What is the name of the broader category of the thing you two are discussing here? I feel like I am missing out on something that looks like a whole discipline, like a 18th century person reading a treatise of nuclear physics: some words are vaguely familiar, but not clue what the whole thing is and is about.
Thomas Hanna gave the discipline the name Somatics. A more broad term would be body work.
Apart from that both buybuydandavis have years of experience with partner dancing and how most dancing instructors are’t that great.
Unfortunately somatics never really succeeded in establishing itself as a socially respected field. Thomas Hanna died early in a car crash. Dying in a car crash is quite ironic for a guy who thought he solved half of the problem of aging.

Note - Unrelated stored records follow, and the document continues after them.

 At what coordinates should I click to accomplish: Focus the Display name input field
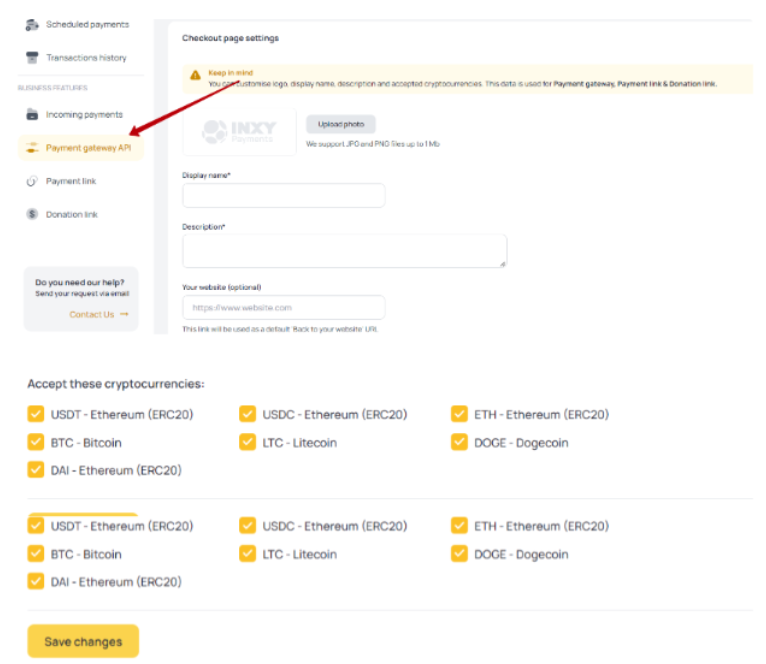point(283,195)
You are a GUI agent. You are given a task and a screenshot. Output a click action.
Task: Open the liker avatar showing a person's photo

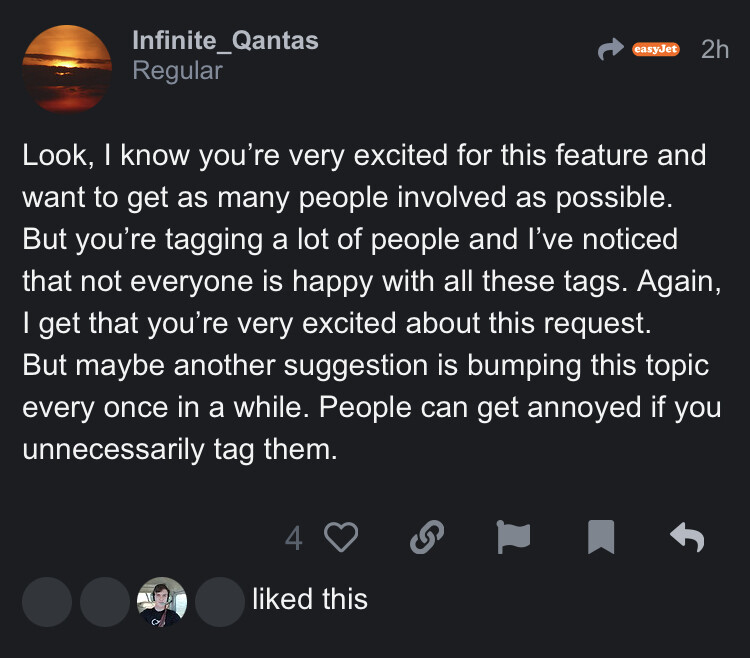(161, 602)
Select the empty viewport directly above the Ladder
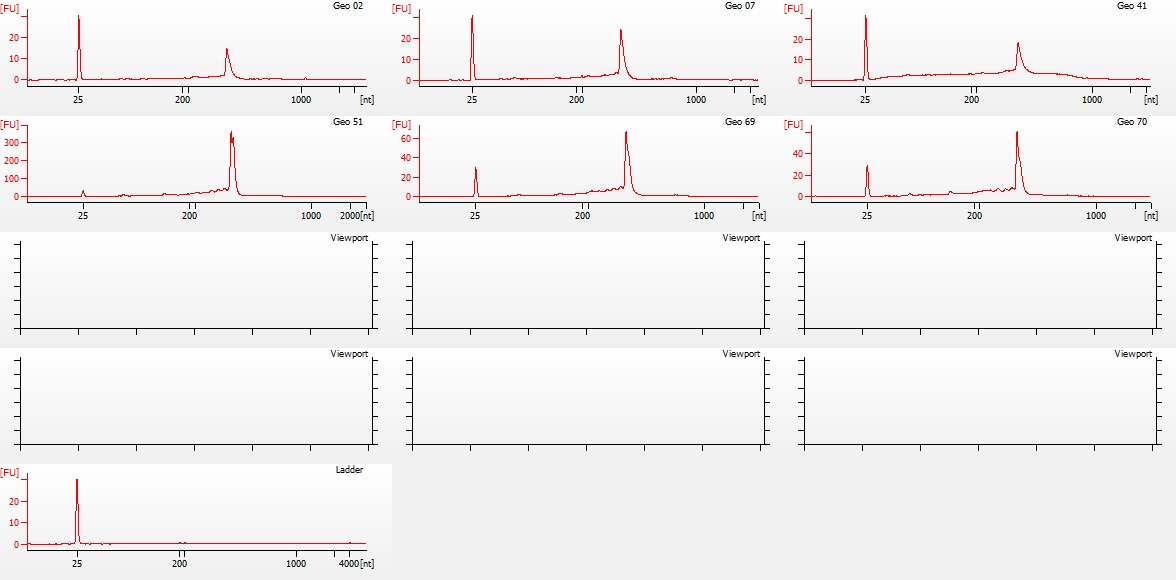 (x=196, y=400)
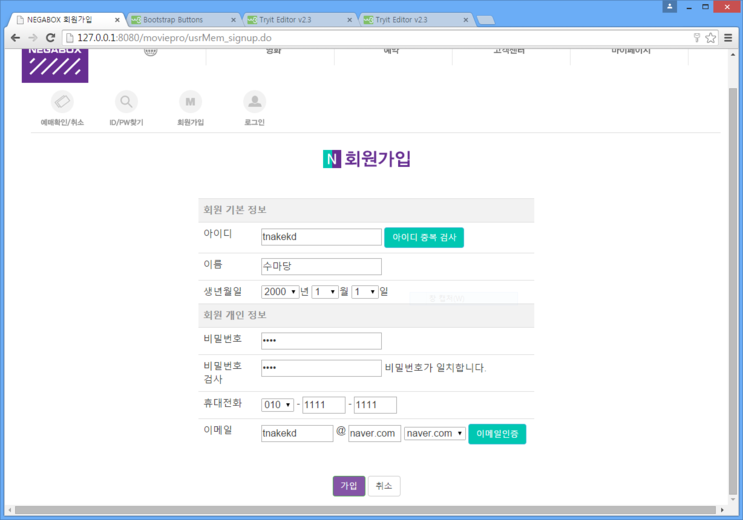This screenshot has height=520, width=743.
Task: Open the email domain naver.com dropdown
Action: point(435,433)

Nuclear physics has the advantage that it can have formal definition and if you don’t understand something at least you know where the terms is defined and how you could make up for your lack of understanding if you put in enough effort.
Somatics at the moment doesn’t have that property. Words like “move in the upwards direction” might seem familiar on first glance but the point to a deeper concept. You also have a different people who try to make up their own vocabulary and no unified field.
Related fields are fascia and kinesiology. Both of them have textbooks published by academic publishers. The field of fascia is interesting because it seems to be making progress.
Anatomy Trains with is a Fascia book for example tells me that oxytocin makes fascia contract. Fascia contraction does have an effect on posture. When it comes to the permanent bad body posture of depressives that’s locked into fascia. At present those are isolated facts, but I think there hope that research will connect them together.